[Start of Records for this task]
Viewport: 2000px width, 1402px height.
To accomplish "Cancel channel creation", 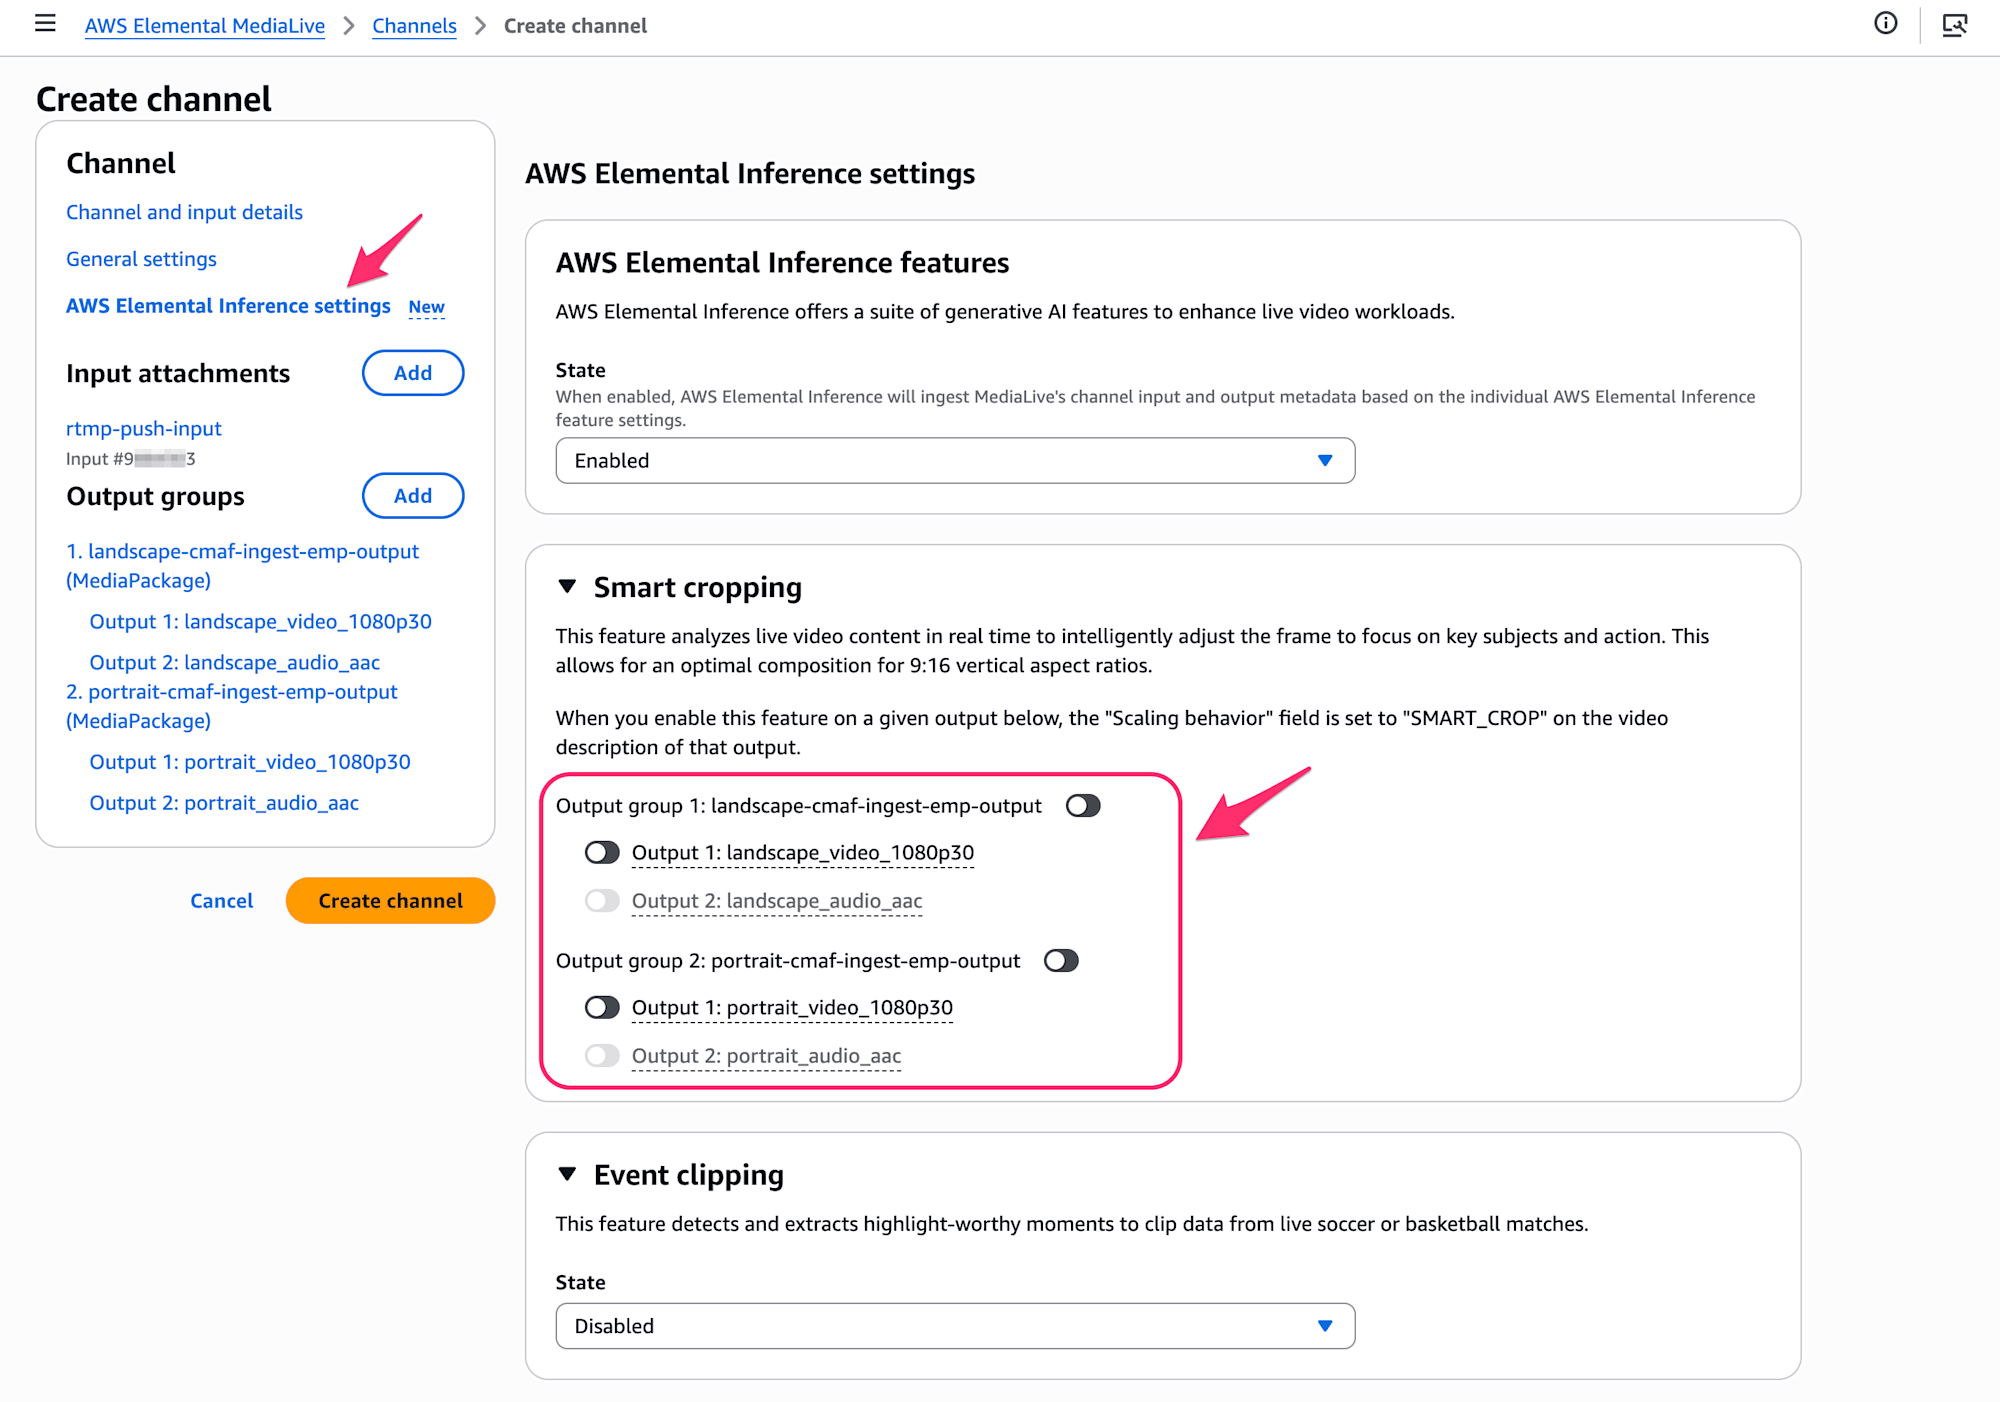I will click(x=221, y=901).
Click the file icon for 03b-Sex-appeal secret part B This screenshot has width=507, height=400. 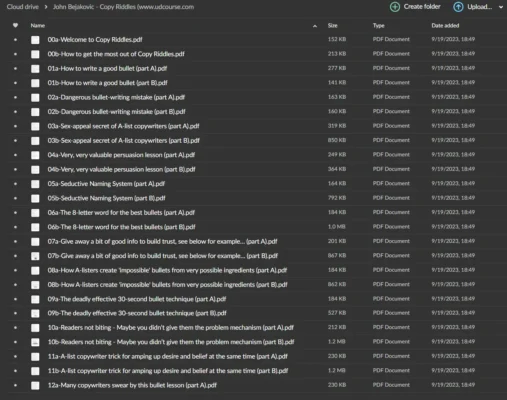35,141
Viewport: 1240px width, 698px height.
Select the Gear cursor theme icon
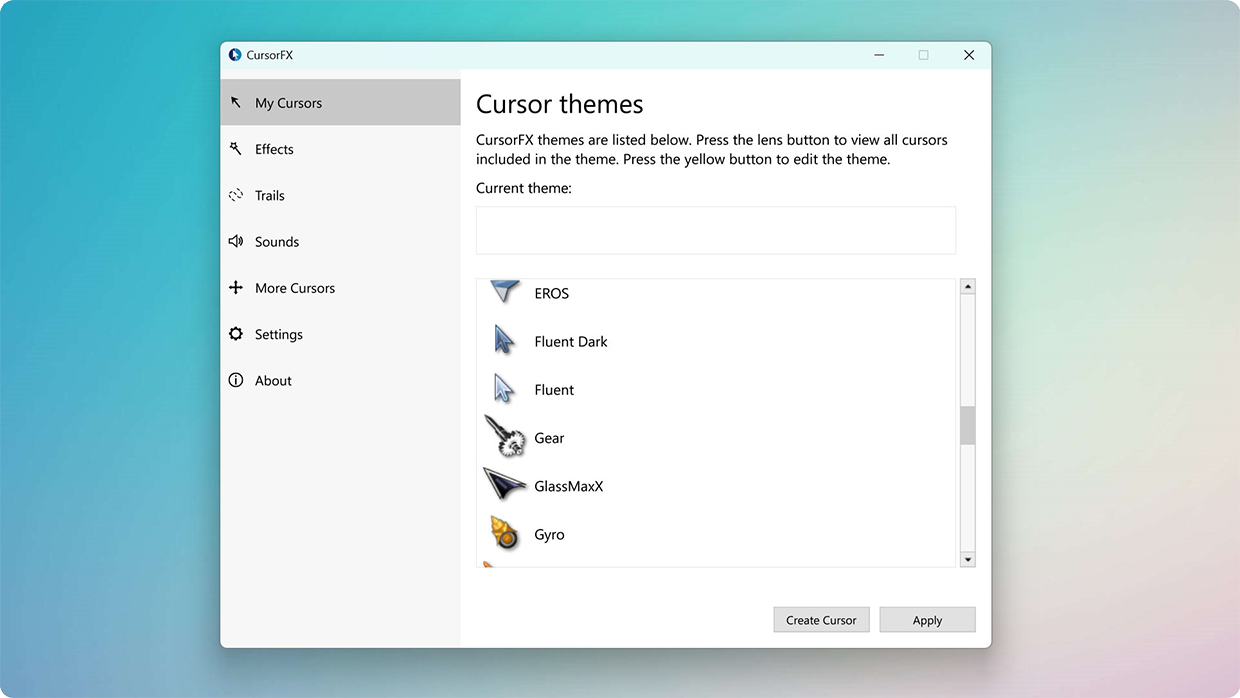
[End of Records for this task]
| What the task requires |
Revise the data starting with the line containing "Viewport: 1240px width, 698px height." and continuing through the end, changing "Gear" to "Arrow" and leaving everything else as is. Write out only those lines, and leave out the pictures.

| Written answer |
Viewport: 1240px width, 698px height.
Select the Arrow cursor theme icon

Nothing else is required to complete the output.